Namun, pada saat pasar domestik libur, nilai tukar rupiah terhadap dolar AS masuk ke dalam tren melemah. Mengacu data Google Finance, rupiah bahkan bercokol di level Rp16.059 per dolar AS pada hari ini, Senin (15/4/2024). Rupiah mulai menyentuh level Rp16.000 pada perdagangan pekan lalu (10/4/2024).
Adapun, jika ditarik mundur mengacu data Google Finance, nilai tukar rupiah terhadap dolar sempat menembus Rp16.000 pada 3 April 2020. Kala itu nilai tukar mata uang Indonesia menembus Rp16.300 per dolar AS.

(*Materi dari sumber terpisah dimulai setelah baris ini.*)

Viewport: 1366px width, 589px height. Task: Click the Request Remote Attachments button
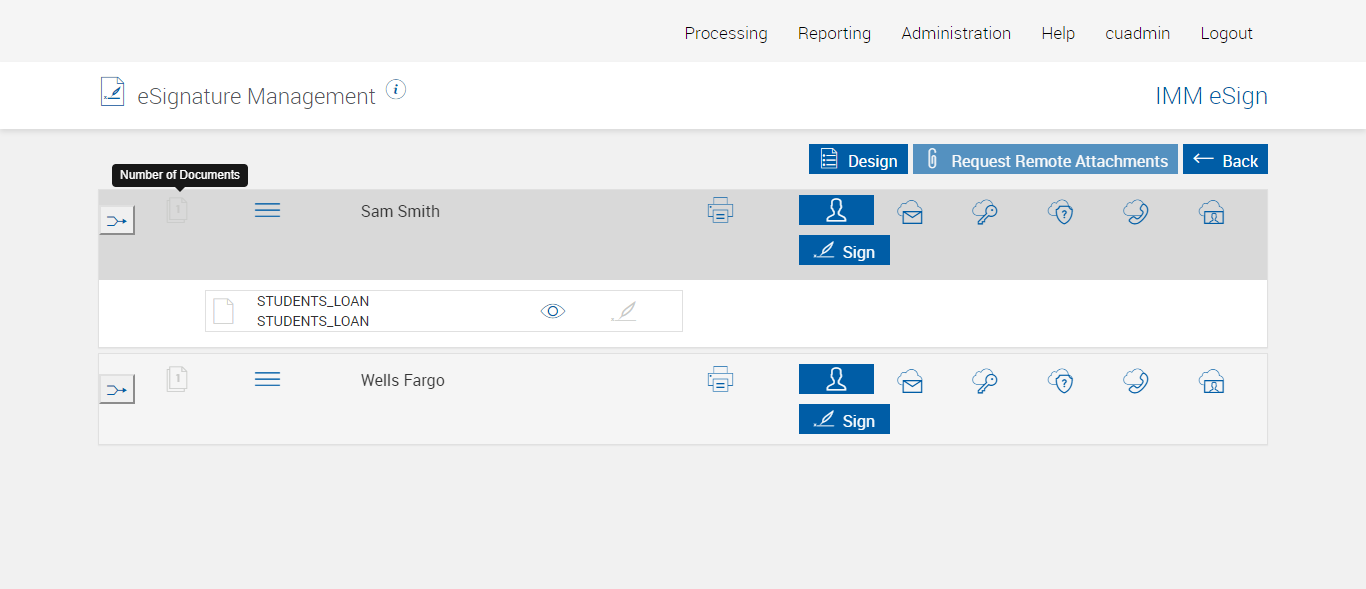click(x=1045, y=160)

Kemudian, terjadi berbagai dinamika pada saat momen libur lebaran yang memengaruhi pergerakan rupiah. "Penurunan nilai tukar rupiah terjadi lebih karena faktor pelemahan mata uang regional terhadap dolar AS, dibandingkan faktor domestik,” kata Macro Strategist DBS Bank Ltd. di Singapura Wei Liang Chang dikutip dari Bloomberg pada Senin (15/4/2024).
Baca Juga
Pergerakan mata uang regional itu dipengaruhi oleh sentimen pasar keuangan yang saat ini sedang mengantisipasi bahwa The Fed akan menunda kebijakan pemangkasan suku bunga hingga September 2024 mendatang. Selain itu, terjadi kondisi geopolitik yang panas, yakni konflik Iran dan Israel.
Head of Asean Currency Strategy Royal Bank of Canada di Singapura Alvin Tan menilai pelemahan rupiah akan memberikan tekanan pada Bank Indonesia (BI) untuk meningkatkan intervensi. BI menghadapi tekanan untuk mendukung rupiah di tengah berlanjutnya penguatan dolar dan arus keluar modal asing.

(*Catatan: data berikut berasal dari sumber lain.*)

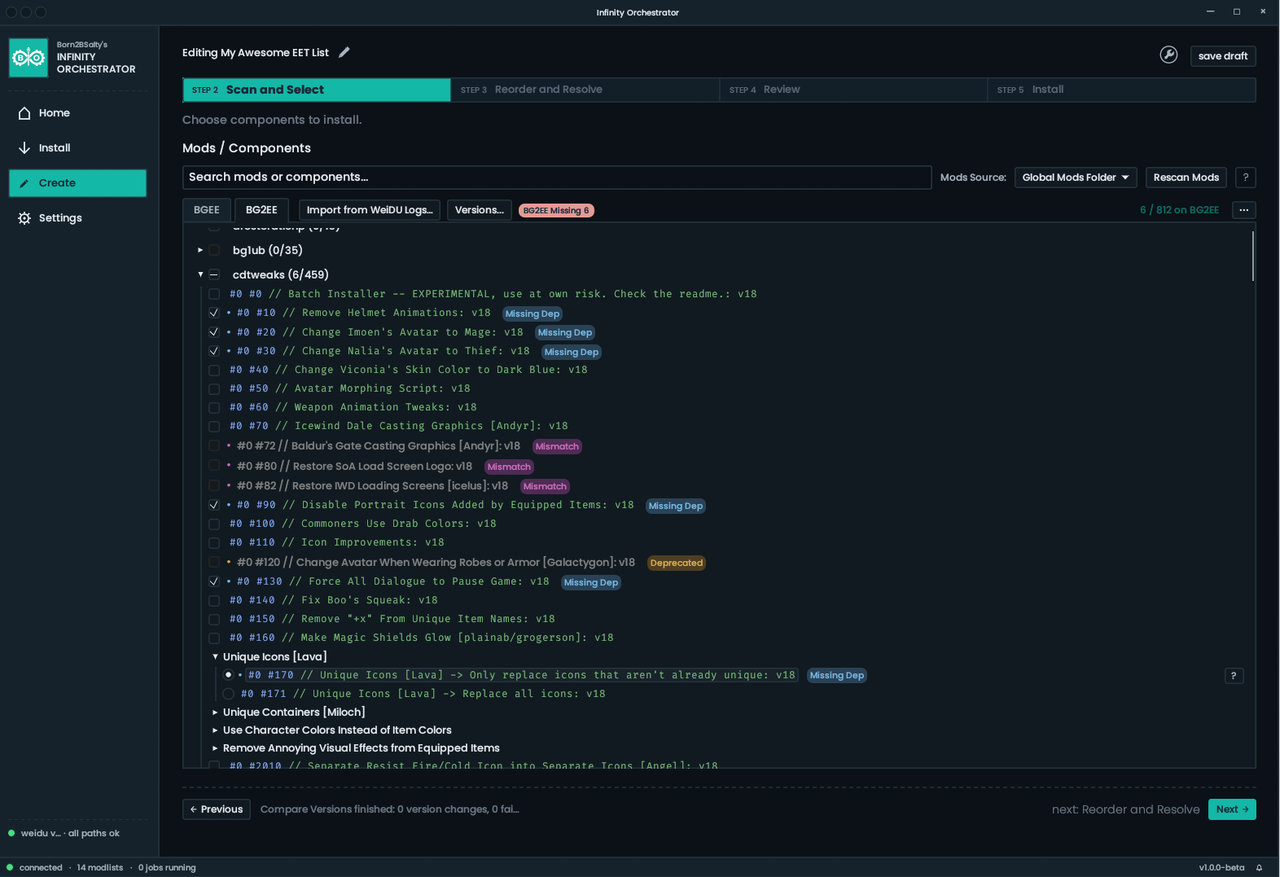Open the wrench tools icon near save draft
The image size is (1280, 877).
click(x=1168, y=55)
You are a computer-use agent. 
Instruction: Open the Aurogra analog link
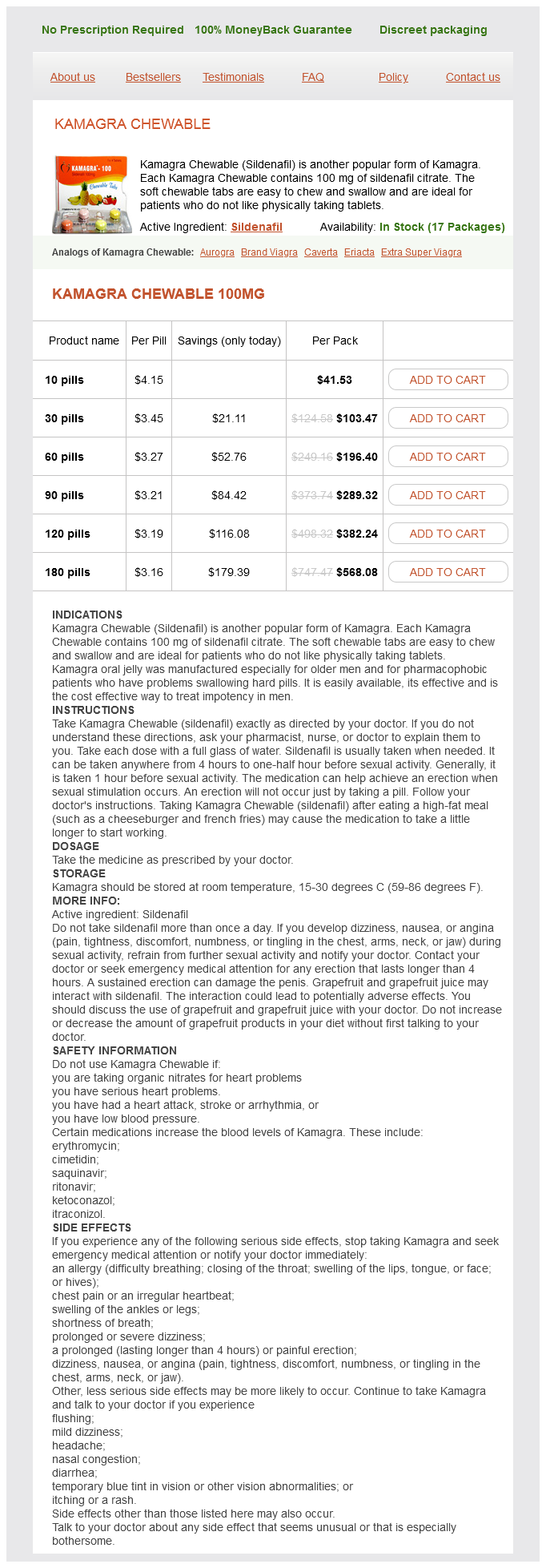(x=217, y=252)
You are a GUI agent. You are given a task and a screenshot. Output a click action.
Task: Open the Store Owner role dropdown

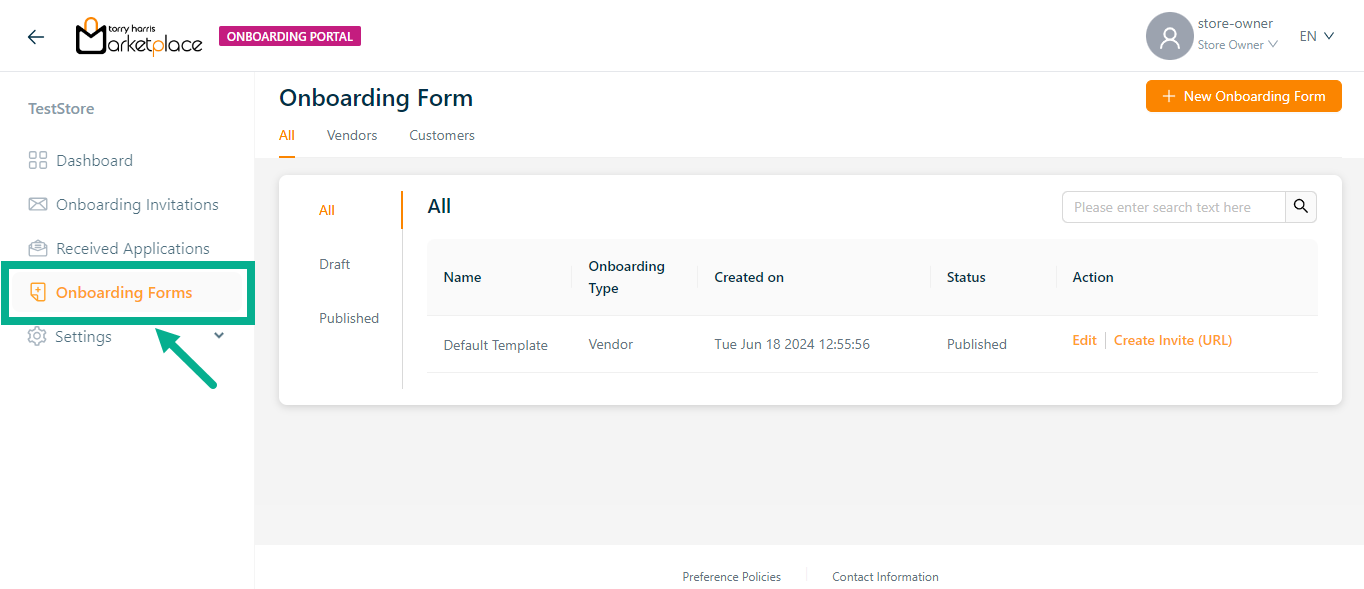(x=1238, y=45)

“Jika nilai tukar rupiah terhadap dolar AS menembus angka Rp16.000 pada saat pertemuan BI, saya mengharapkan respons dari BI melampaui intervensi,” kata Alvin.

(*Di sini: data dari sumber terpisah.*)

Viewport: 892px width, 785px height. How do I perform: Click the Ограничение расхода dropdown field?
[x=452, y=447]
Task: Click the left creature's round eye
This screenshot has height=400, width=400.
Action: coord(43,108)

Sebelumnya, Chief Economist Citibank, N.A., Indonesia (Citi Indonesia) Helmi Arman mengatakan melemahnya rupiah terjadi saat dolar AS sedang perkasa terhadap mata uang lainnya. Adapun, perkasanya dolar AS terjadi di tengah ketidakpastian penurunan suku bunga acuan The Fed.
Helmi memproyeksikan dengan tren lemahnya rupiah yang disebabkan kuatnya dolar, maka rupiah bisa kembali bangkit pada pertengahan tahun ini.
"Diperkirakan penguatan rupiah terjadi jika The Fed memulai penurunan suku bunganya. Kami memperkirakan [suku bunga] The Fed turun Juni," kata Helmi dalam konferensi pers pada beberapa waktu lalu (2/4/2024).
Penurunan suku bunga acuan The Fed itu terjadi dengan asumsi kondisi ketenagakerjaan di AS yang semakin lemah.
Meski begitu, pada akhir tahun kondisi rupiah diproyeksikan akan kembali menghadapi tantangan. "Menjelang akhir 2024 ada faktor risiko lagi, terjadinya pemilu di AS," kata Helmi.
Menurut Helmi, banyak anggapan bahwa mantan Presiden AS Donald Trump akan kembali bertarung dan dengan popularitasnya yang tinggi, akan memenangkan pilpres di AS.
"Menurut analisis Citi, kalau Trump terpilih lagi, maka ini akan positif terhadap kekuatan dolar AS. Kalau dolar AS menguat lagi terhadap mata uang negara lain secara umum, RI harus waspada lagi," jelas Helmi.